Consumption trends in Europe show that 71% of consumers want to know where the products they buy come from (European Commission, 2012), while according to Datamonitor trends map, consumers want information about the origin of their products. For end consumers, internet has facilitated the search for information on origin (traceability), which by itself is also an industry trend.

In this line, it is worth reminding that Colombia is the most recognized coffee origin in the United States (83%, according to NCDT 2015). This is no coincidence, since Colombia produces what is considered the best mild washed coffee in the world, with differential quality and consistency attributes linked to origin.

In addition to its quality differentiated attributes, Café de Colombia also embodies principles and values, such as trust, familiarity, honesty, social responsibility and innovation, with which new consumers easily identify.

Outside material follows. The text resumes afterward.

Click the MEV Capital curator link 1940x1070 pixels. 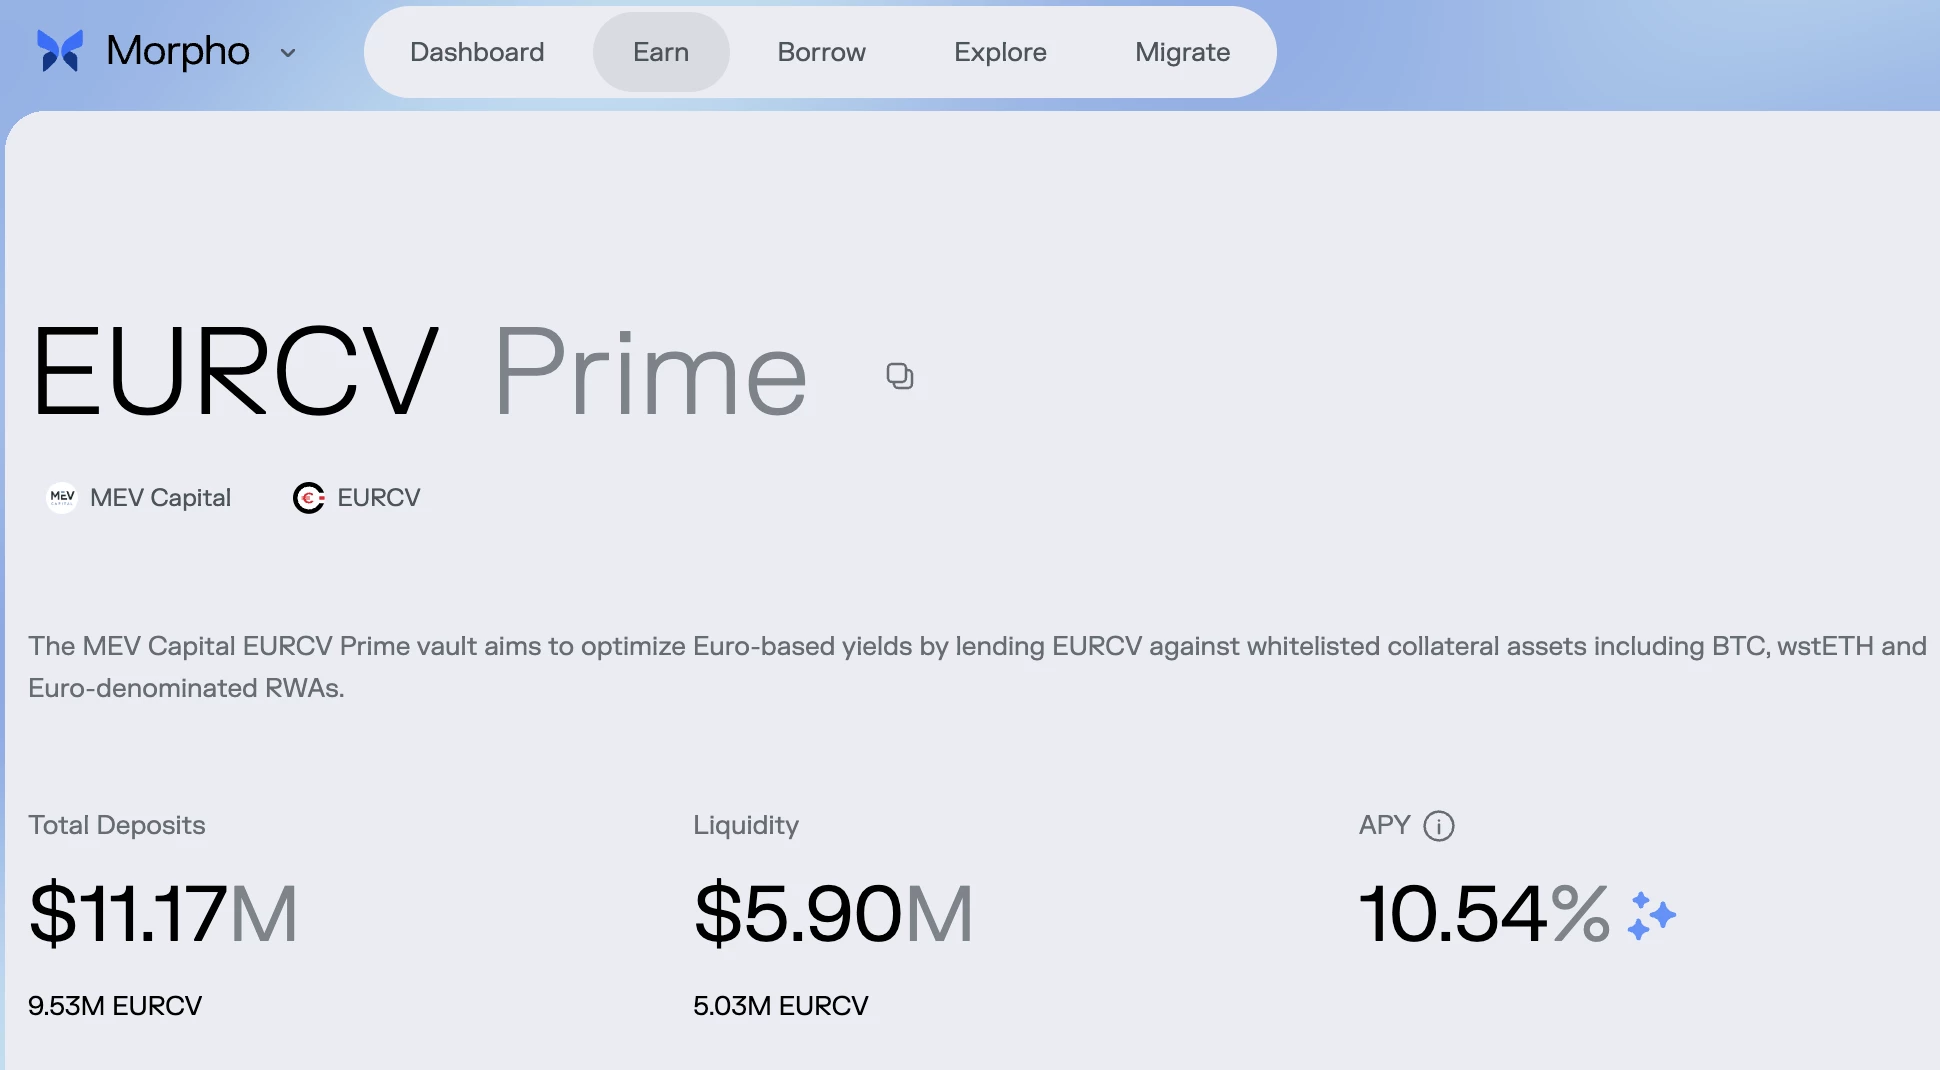click(161, 497)
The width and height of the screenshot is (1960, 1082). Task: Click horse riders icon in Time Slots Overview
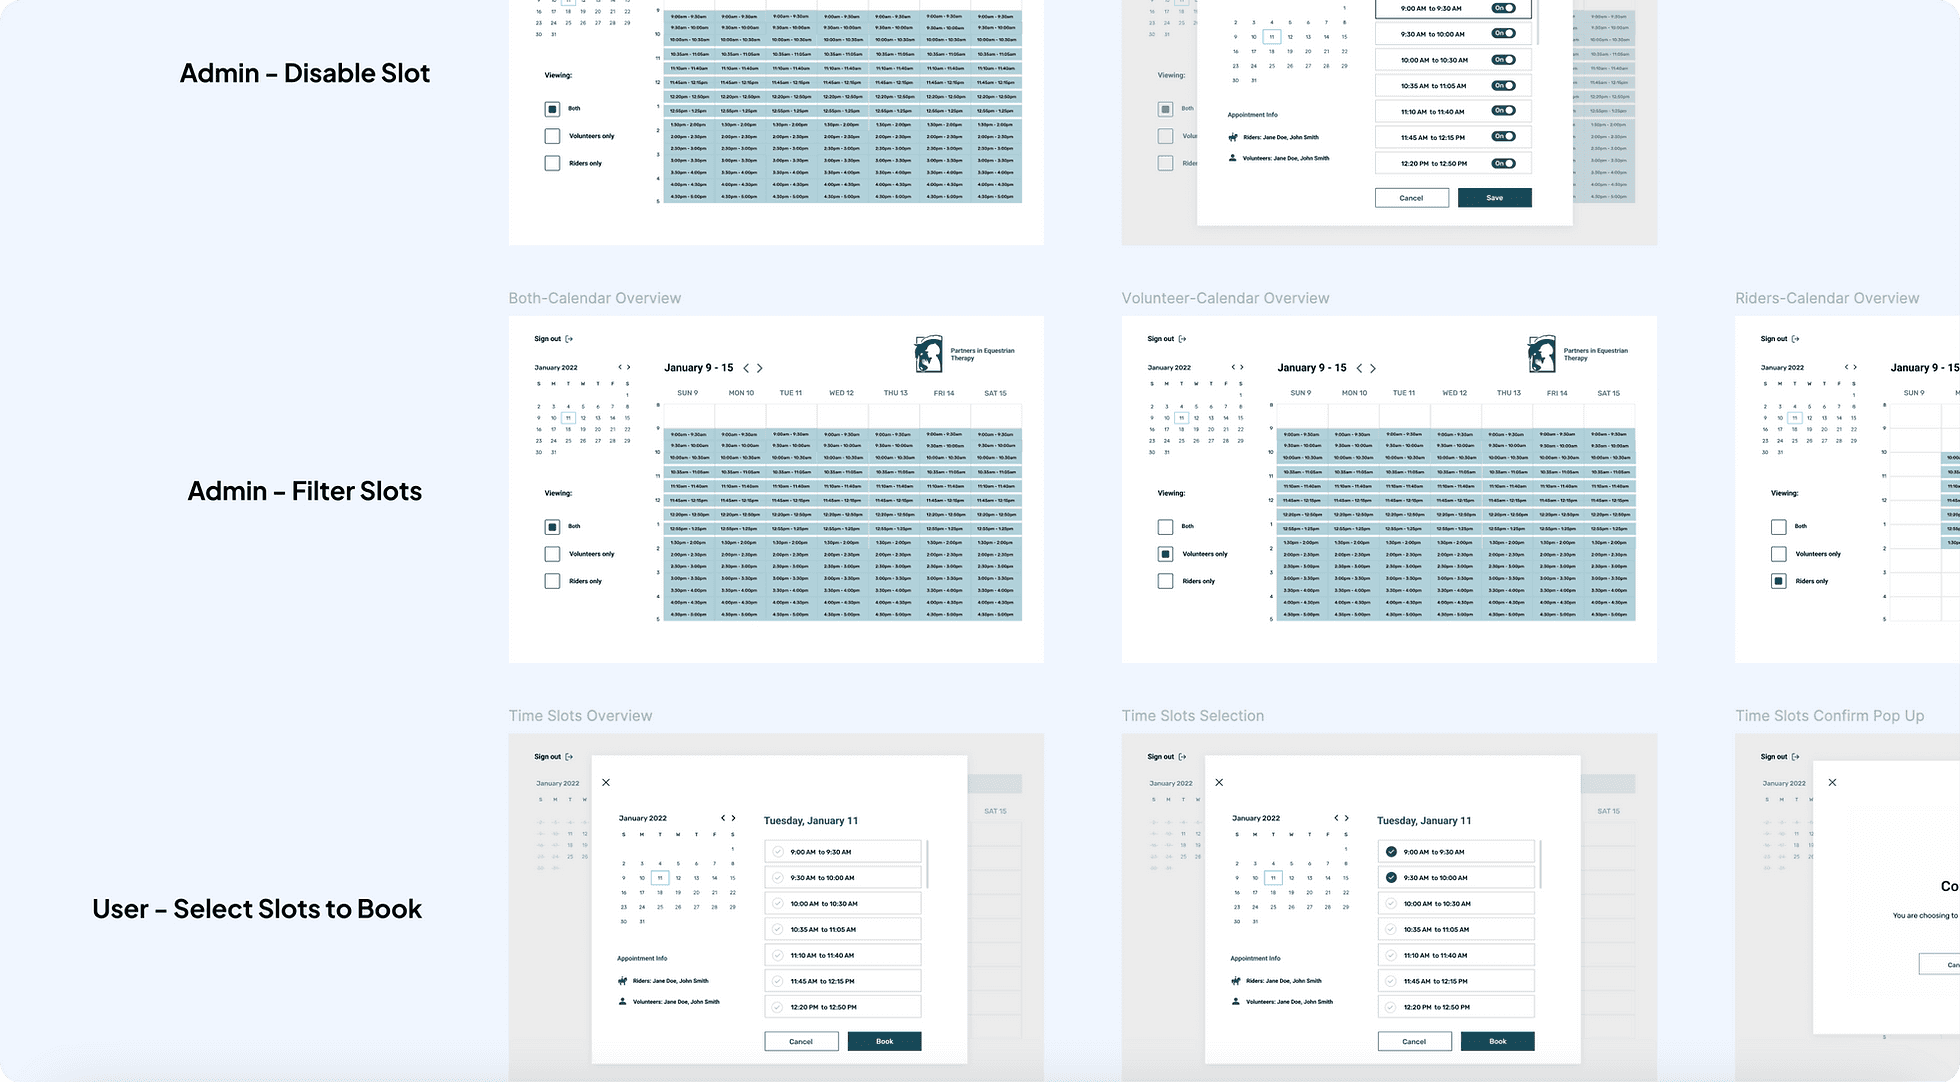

Together with this differentiation by cup and origin, Café de Colombia has followed for several years, by own initiative and conviction, clear economic, social and environmental sustainability policies (“Sustainability that Matters”), which it constantly seeks to refine and improve, adapting to new sustainable requirements by the industry.

In Colombia, with the support of coffee institutions, more and more producers grow coffee under some sustainability scheme (economic, social, environmental and even quality). At the end of 2014, 196,000 coffee farms were linked to a scheme of sustainable production (29% of the total), a very significant increase compared to 68,624 farms in 2008.

So Café de Colombia combines not only unique quality attributes linked to origin, but its sound evolving sustainability policies and its alignment with global industry trends make it the ideal partner for the value proposition of 100% Colombian Coffee brands.